__Brief__. Across the listing below, count the lines that mention the string "output". Reply with the figure only.

(Data for the task begins)

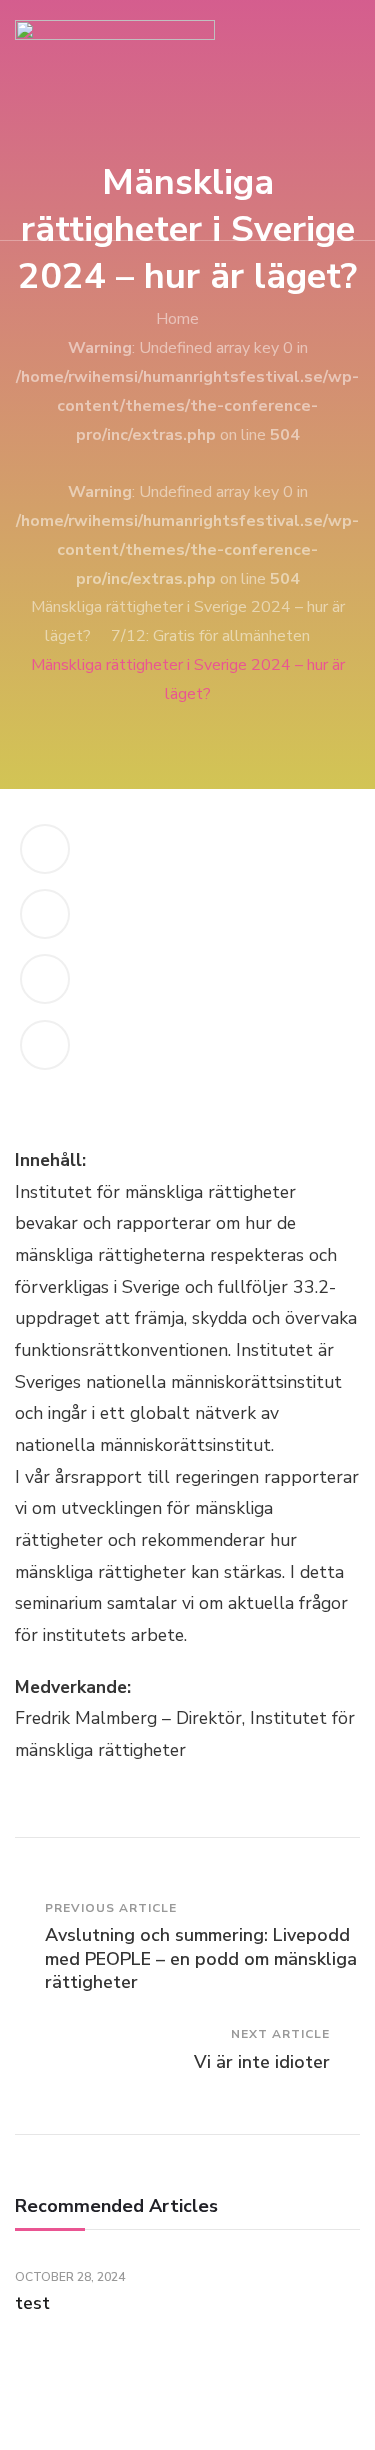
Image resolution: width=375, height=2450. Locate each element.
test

(Data for the task ends)
(Data for the task begins)

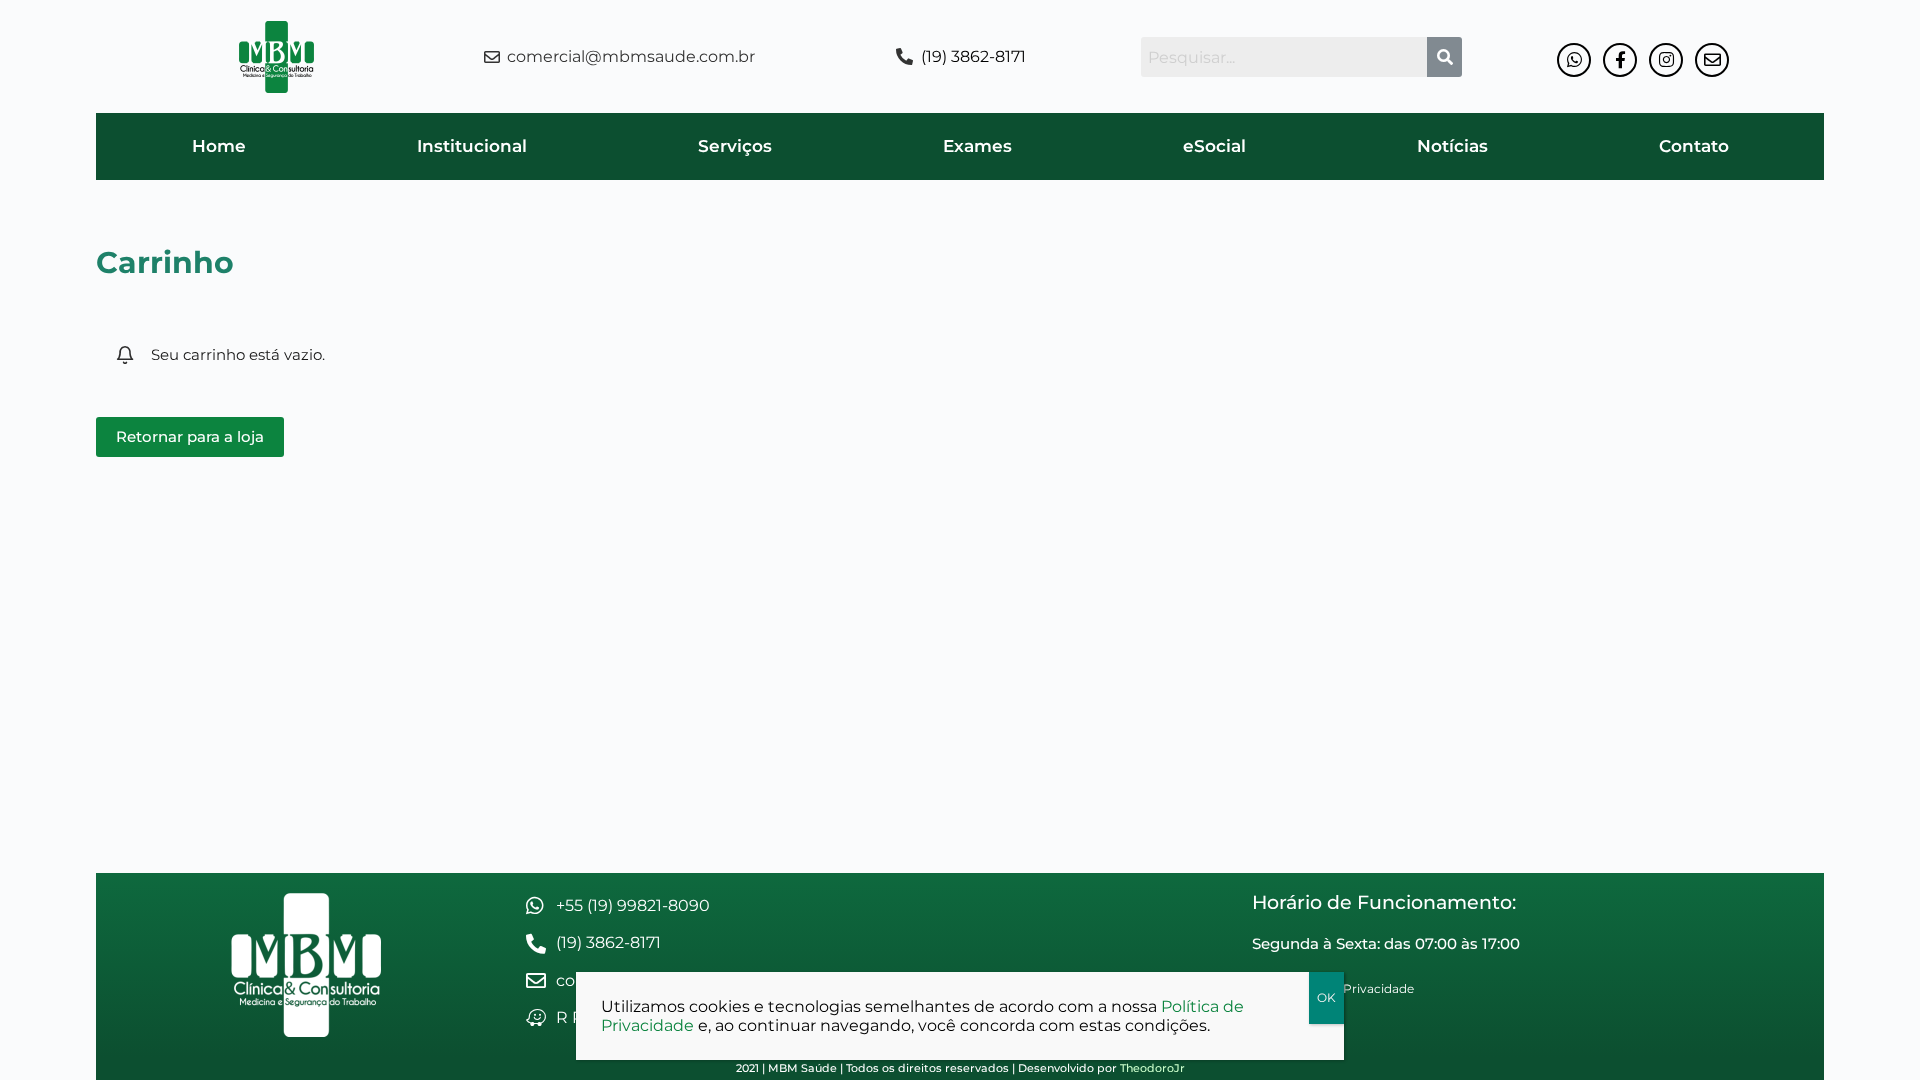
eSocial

(Data for the task ends)
(Data for the task begins)

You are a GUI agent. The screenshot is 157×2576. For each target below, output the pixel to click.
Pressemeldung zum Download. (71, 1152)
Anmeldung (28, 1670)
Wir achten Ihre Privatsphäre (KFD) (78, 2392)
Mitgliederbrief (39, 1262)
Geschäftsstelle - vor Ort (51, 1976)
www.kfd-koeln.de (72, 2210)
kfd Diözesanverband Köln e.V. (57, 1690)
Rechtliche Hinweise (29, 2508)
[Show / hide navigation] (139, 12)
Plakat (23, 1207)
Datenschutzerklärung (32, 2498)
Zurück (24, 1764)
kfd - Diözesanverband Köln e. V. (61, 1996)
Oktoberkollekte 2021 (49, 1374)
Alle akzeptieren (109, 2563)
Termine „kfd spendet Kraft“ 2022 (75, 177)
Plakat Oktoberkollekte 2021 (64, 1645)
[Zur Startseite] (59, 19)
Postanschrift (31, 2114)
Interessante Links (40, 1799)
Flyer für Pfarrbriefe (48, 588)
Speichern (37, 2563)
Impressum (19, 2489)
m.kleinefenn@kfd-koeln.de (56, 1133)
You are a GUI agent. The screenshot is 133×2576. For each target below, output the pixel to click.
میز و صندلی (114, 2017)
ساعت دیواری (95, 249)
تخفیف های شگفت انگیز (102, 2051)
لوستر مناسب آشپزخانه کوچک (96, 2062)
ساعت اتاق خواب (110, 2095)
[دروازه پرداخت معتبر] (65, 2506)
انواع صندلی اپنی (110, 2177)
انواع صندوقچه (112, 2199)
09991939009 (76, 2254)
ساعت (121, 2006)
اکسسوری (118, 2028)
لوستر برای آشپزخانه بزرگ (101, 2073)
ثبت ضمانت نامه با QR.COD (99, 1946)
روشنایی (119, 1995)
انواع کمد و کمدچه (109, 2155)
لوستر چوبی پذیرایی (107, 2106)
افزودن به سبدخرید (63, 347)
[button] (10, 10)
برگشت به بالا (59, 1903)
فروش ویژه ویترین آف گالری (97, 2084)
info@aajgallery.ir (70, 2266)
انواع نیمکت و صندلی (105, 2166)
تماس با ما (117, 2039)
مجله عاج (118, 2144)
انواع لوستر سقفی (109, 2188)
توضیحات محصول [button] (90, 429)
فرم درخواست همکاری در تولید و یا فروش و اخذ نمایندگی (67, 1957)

(Data for the task ends)

__Result below__. 2